The RDBMS 104 may include a workload management system workload management (WM) module 612. The WM module 612 may be implemented as a “closed-loop” system management (CLSM) architecture capable of satisfying a set of workload-specific goals. In other words, the RDBMS 104 is a goal-oriented workload management system capable of supporting complex workloads and capable of self-adjusting to various types of workloads. The WM module 612 may communicate with each optimizer module 608, as shown in FIG. 6, and is adapted to convey a confidence threshold parameter and associated parameters to the optimizer module 608 in communication. Further, the WM module 612 may communicate with a dispatcher module 614 of each parsing engine module 500 (as shown in detail in FIG. 6 for parsing engine module 606) to receive query execution plan costs therefrom, and to facilitate query exception monitoring and automated modifications of confidence threshold parameters in accordance with disclosed embodiments.

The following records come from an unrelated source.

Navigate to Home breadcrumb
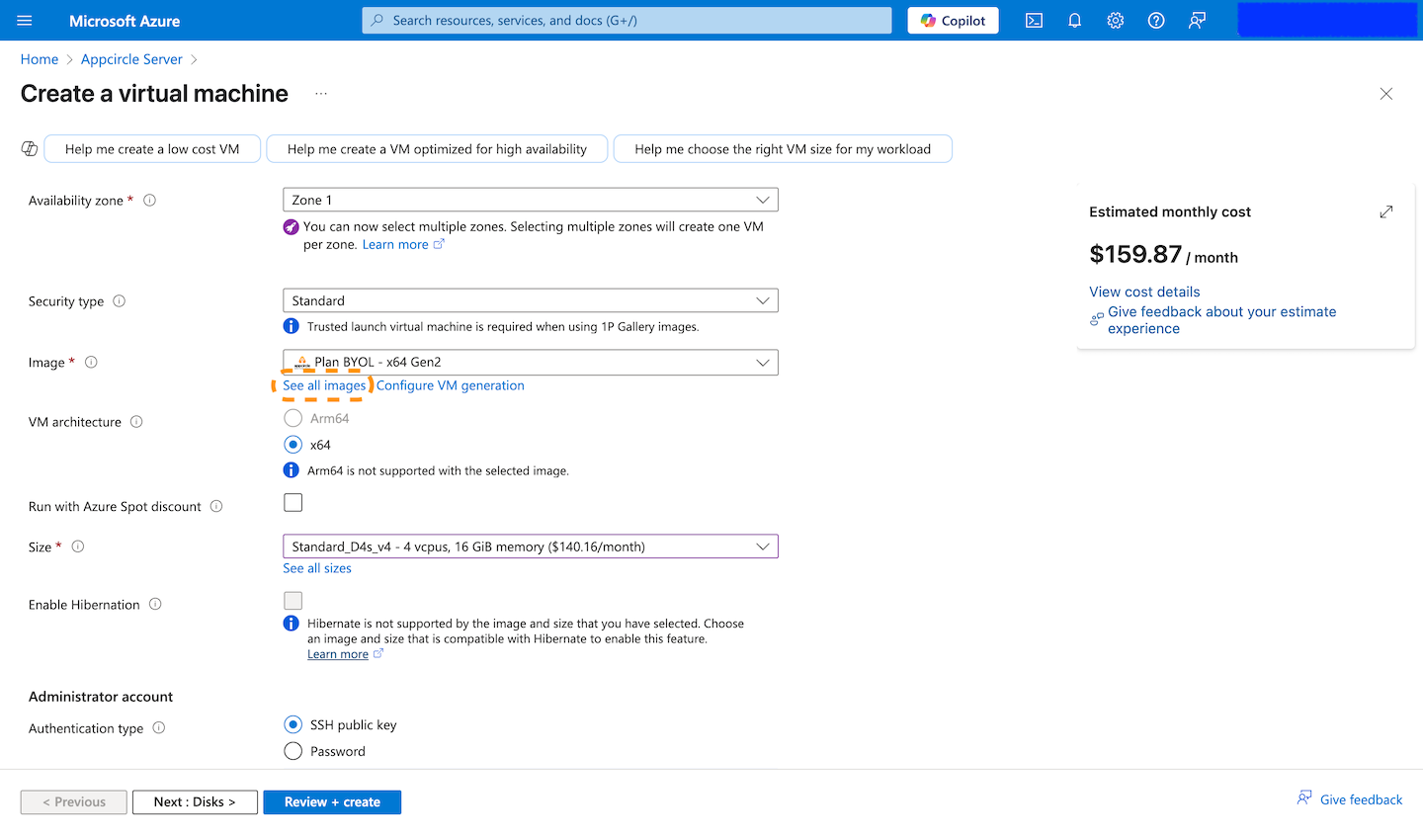Screen dimensions: 1423x840 40,59
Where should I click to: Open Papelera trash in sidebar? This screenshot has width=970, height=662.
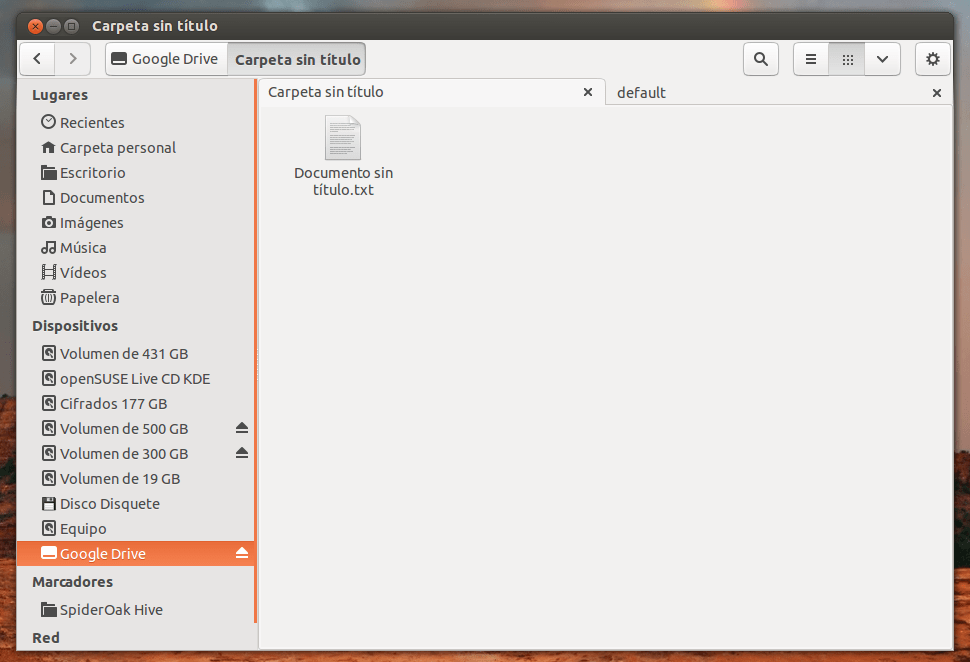tap(89, 297)
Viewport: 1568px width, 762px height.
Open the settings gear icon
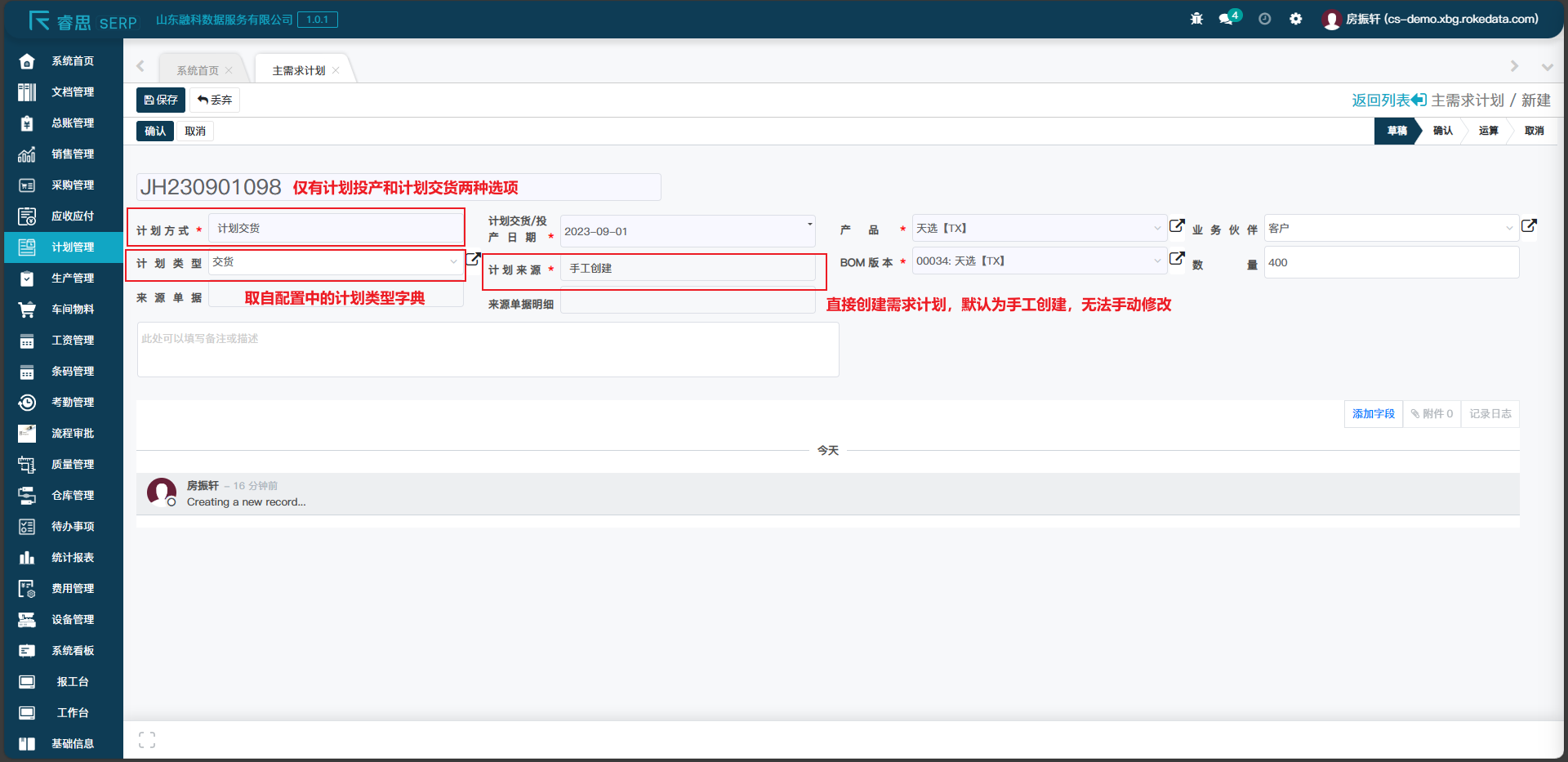tap(1296, 19)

The WM module 612 operation has four major phases: 1) assigning a set of incoming request characteristics to workload groups, assigning the workload groups to priority classes, and assigning goals (referred to as Service Level Goals or SLGs) to the workload groups; 2) monitoring the execution of the workload groups against their goals; 3) regulating (e.g. adjusting and managing) the workload flow and priorities to achieve the SLGs; and 4) correlating the results of the workload and taking action to improve performance. In accordance with disclosed embodiments, the WM module 612 is adapted to facilitate control of the optimizer module 208 pursuit of robustness with regard to workloads or queries.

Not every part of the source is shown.